On Monday, the body of 16-year-old Crow Tribe citizen Selena Not Afraid was found a mile from the Montana rest stop where she was last seen on New Year’s Day. Before then, Not Afraid, who friends and family called “Sal,” was like any other kid from Hardin High. But when she disappeared, she became something else, too: a name attached to a statistic. Her disappearance and death, along with that of 18-year-old Kaysera Stops Pretty Places, who was found dead in August, led to a write-up from The New York Times, headlined: “Rural Montana Had Already Lost Too Many Native Women. Then Selena Disappeared.” The coverage is something—a small recognition in a sea of loss. “[F]amilies like Selena’s are taking an urgent public stand to pressure politicians and law enforcement to provide more aggressive responses to these cases,” the Times wrote. “They are raising alarms through social media and even bracing themselves against Montana blizzards to keep their loved ones from being forgotten.”
But there will be other pieces like it, more names to learn as the crisis of missing and murdered Indigenous women drags on. Another Native woman killed, another name, another headline, and so on goes the cycle.
Here’s a number embedded in my brain through simple repetition: In 2017, 5,646 Native women were reported missing in the United States.

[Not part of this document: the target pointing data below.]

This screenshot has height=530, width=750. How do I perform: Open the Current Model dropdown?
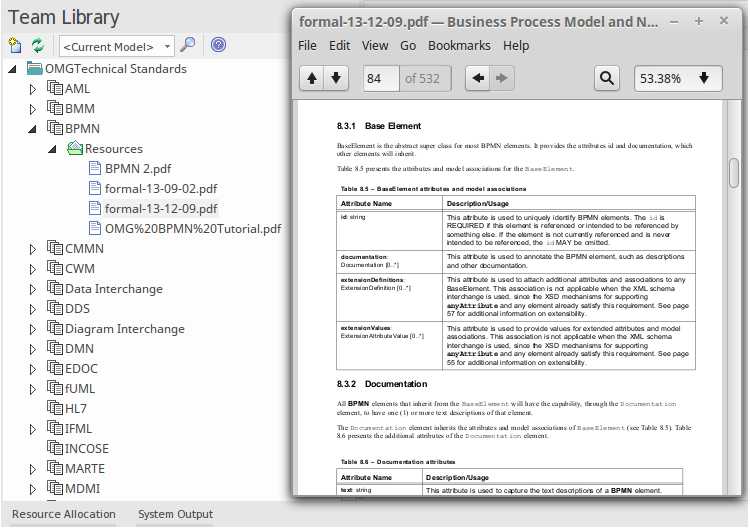(118, 46)
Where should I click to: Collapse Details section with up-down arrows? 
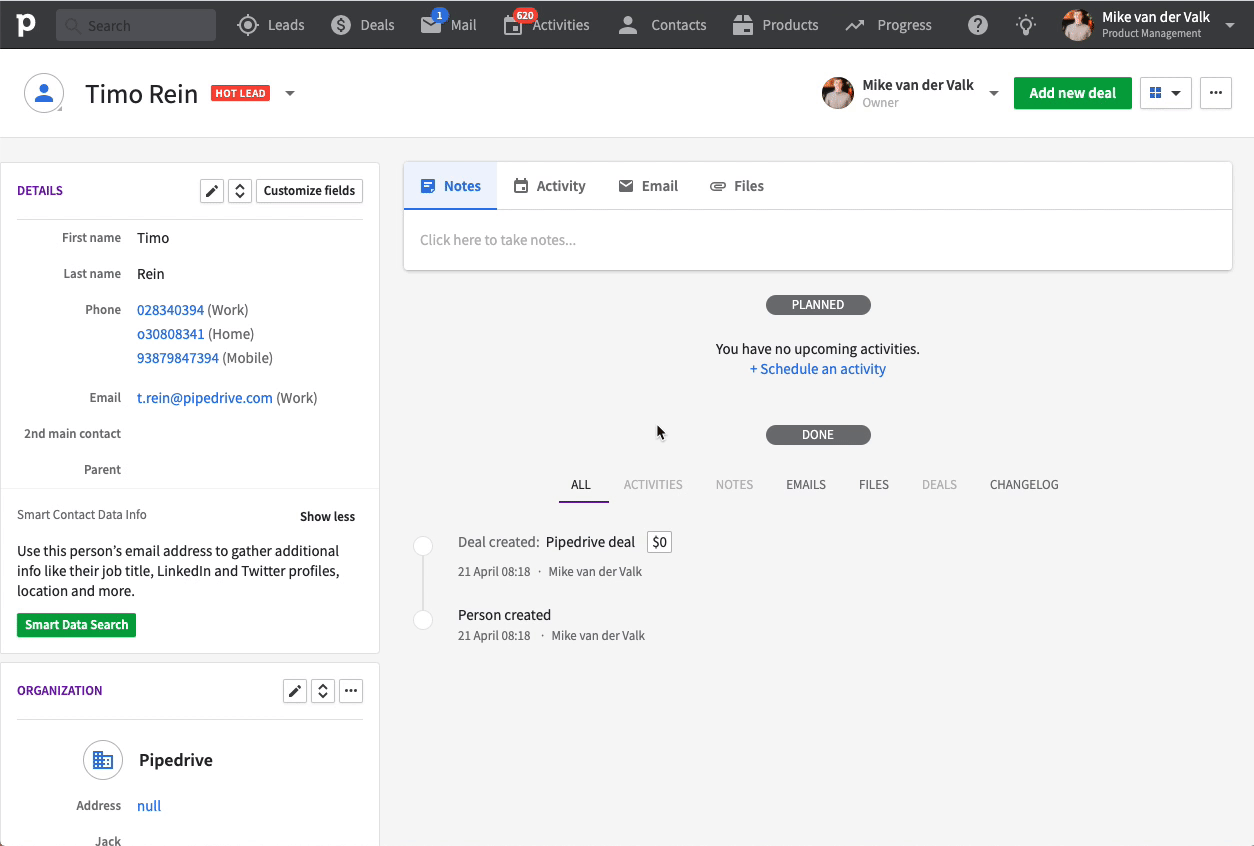click(x=240, y=191)
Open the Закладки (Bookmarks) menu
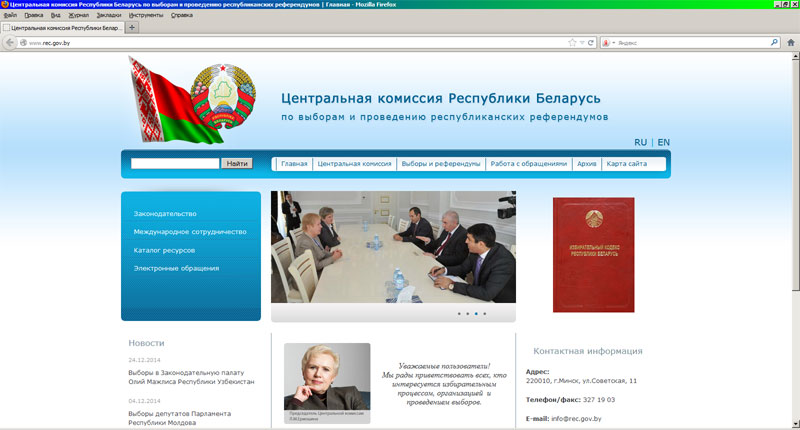The image size is (800, 430). pyautogui.click(x=109, y=16)
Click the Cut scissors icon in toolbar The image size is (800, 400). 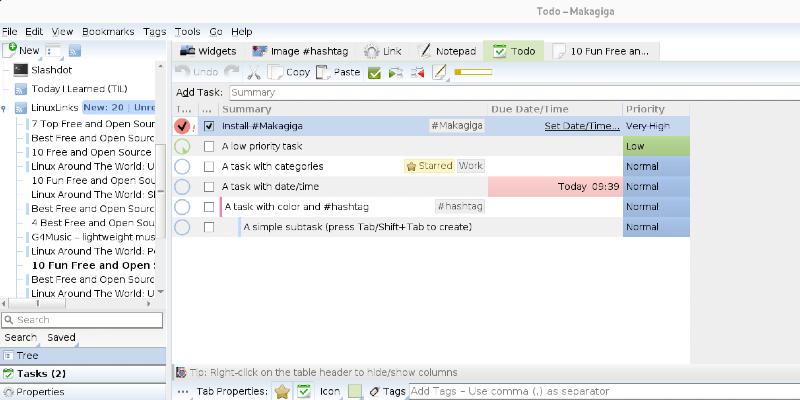click(254, 72)
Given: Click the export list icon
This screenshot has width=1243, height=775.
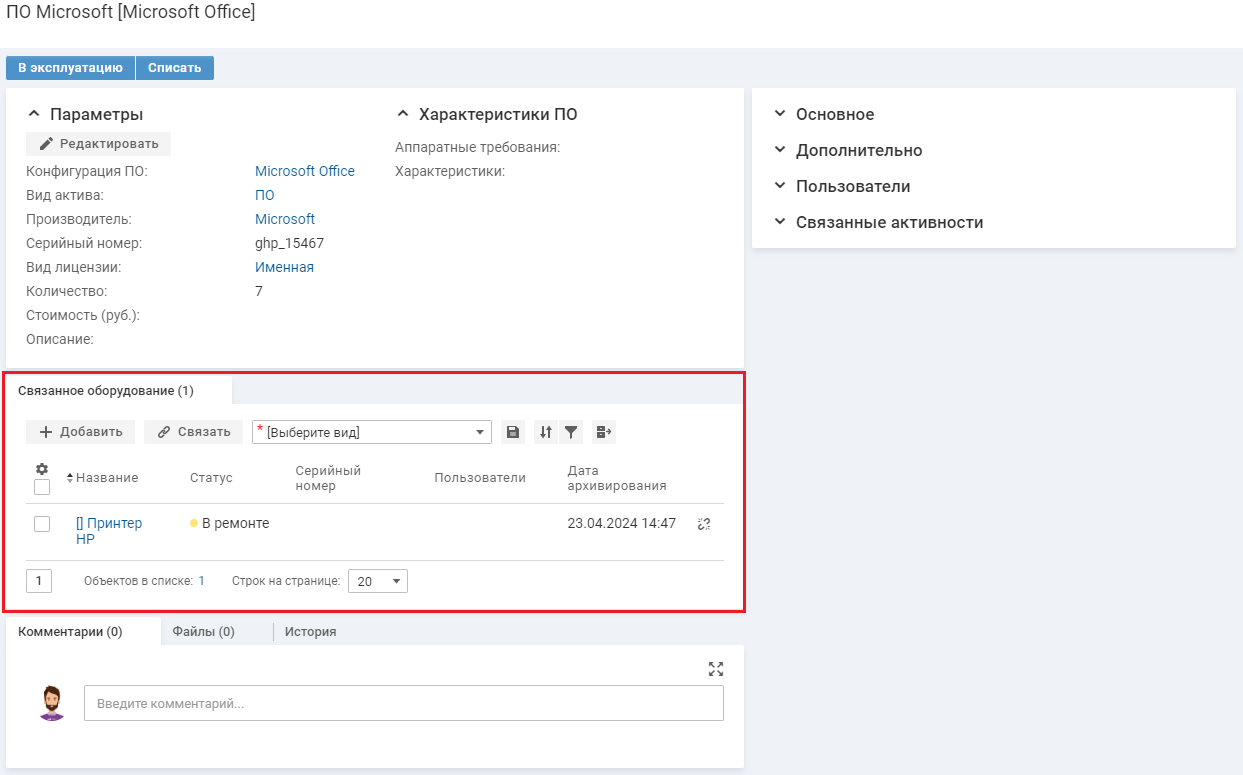Looking at the screenshot, I should tap(603, 432).
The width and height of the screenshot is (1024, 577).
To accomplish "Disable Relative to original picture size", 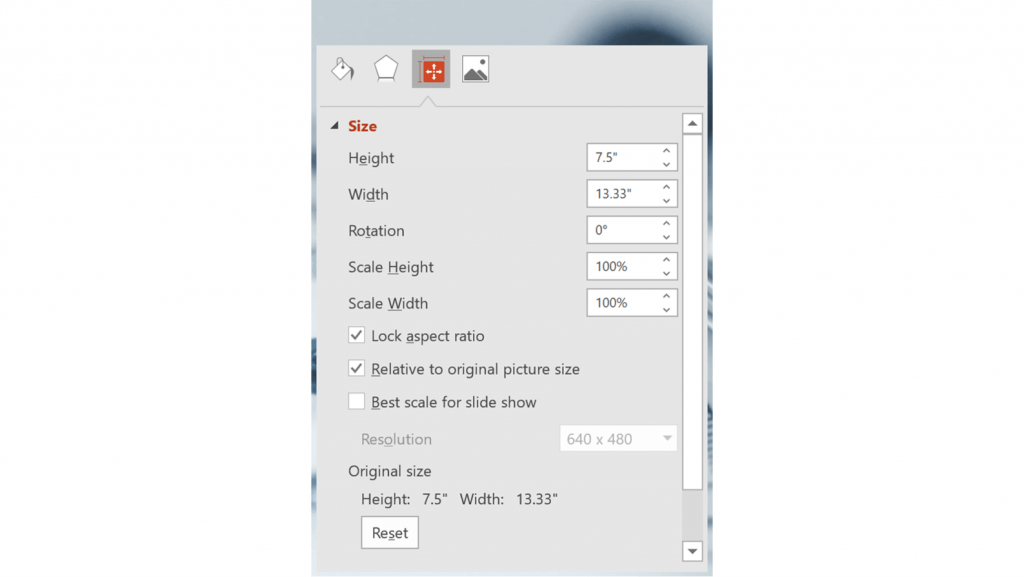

Here’s another, specific to Montana, where Selena and Kaysera called home: Native citizens are 6.7 percent of the population, yet between 2016 and 2018, they made up 26 percent of the state’s missing persons cases.
After you’ve read enough about it, you realize that the Murdered and Missing Indigenous Women’s crisis is about patterns and a refusal to do what’s necessary to stop them. Patterns of violent men and extractive industries breezing through land they do not own to take lives that do not belong to them. Patterns of tribal sovereignty being undermined and jurisdictional borders being crossed. Patterns of police dismissing concerned mothers and fathers and aunties and grandparents with the excuse that “runaways always come back.” Patterns of coroners dodging paperwork and scrawling “other” next to the line titled “Race” and “accidental death” next to “C.O.D.” Patterns of government officials, top to bottom, ignoring practical, sovereignty-first reforms and instead hoarding the kind of power that keeps the crisis alive.
There have been steps made to put an end to the violence. States have enacted task forces and financed studies and created six-figure salaries for investigative experts to help them fill the gaps. Even from the most unlikely of places, a baseline acknowledgment that something awful is happening has arrived. Those in Indian Country seemed to be torn when President Trump and Attorney General Bill Barr announced a plan to combat the MMIW crisis in December. On the one hand, here was the president actually stepping forward and addressing the crisis head-on; on the other, the plan, a meager offering from a violent administration, still lacked both the necessary consultation requirements, funding levels, and the legal changes to give tribal nations the authority to arrest and detain those charged with violent crimes. But like the Times story on Selena and Kaysera, it was something, where before there was nothing.
What should be clear by now is that a single solution to MMIW will not appear at the snap of any one person’s fingers—that, in fact, there is no single solution. On the part of the colonizing nation responsible for much of the violence, solving the MMIW crisis requires a substantial change in how American politicians and their constituencies understand tribal nations and their right to govern their land. It also demands a great number of systemic updates: the Oliphant fix, which would allow tribes to prosecute noncitizens; the dissolution of pipeline projects and their accompanying worker camps that are a source of danger to Native women; adequate public service funding for tribes that require it (or are owed it through their treaties) to strengthen the struggling economies that often accompany these stories; and an admission by Congress—like the one offered by Canada—that this is, in large part, a crisis enabled by the state.
Addressing the crisis in these ways, though, would require mass action from the public to force its elected representatives to enact these changes. And doing that would require a substantial amount of the American public to not just know what the hell MMIW is but to get up in arms about its causes and demand change in a way that supports the organizing being done by Native citizens and places the tribes in charge of their land.
Statistics don’t move people, not like they need to be moved. There have already been so many stories of lost Native women and girls in national publications and television segments. In the case of MMIW, both the data and the stories are already so staggering, so disproportionately weighted against women in Indian Country, that mass outrage should have long arrived by now.
The families, the tribal nation citizens, their governments, the grassroots activists and legal workers, the people scouring the fields for their loved ones—they have already done the hard work for the rest of the country. Through a numbing number of vigils and marches and protests, they have used social media and the press to raise awareness on an issue that the government was all too happy to let simmer just below the lid. They forced action where once there was only silence. But for years now, we have been stuck on acknowledgment. I’m tired of listening to elected officials admit there is a problem over and over, only for their congressional hearings to devolve into finger-wagging and finger-pointing, while the witnesses to these horrific acts of violence sit quietly to the side.
Knowing the names of Murdered and Missing Indigenous Women isn’t enough. America is better poised than it’s ever been to address these issues structurally. We know the urgency of the crisis, we know there are ways forward, and we know the people and systems standing in the way.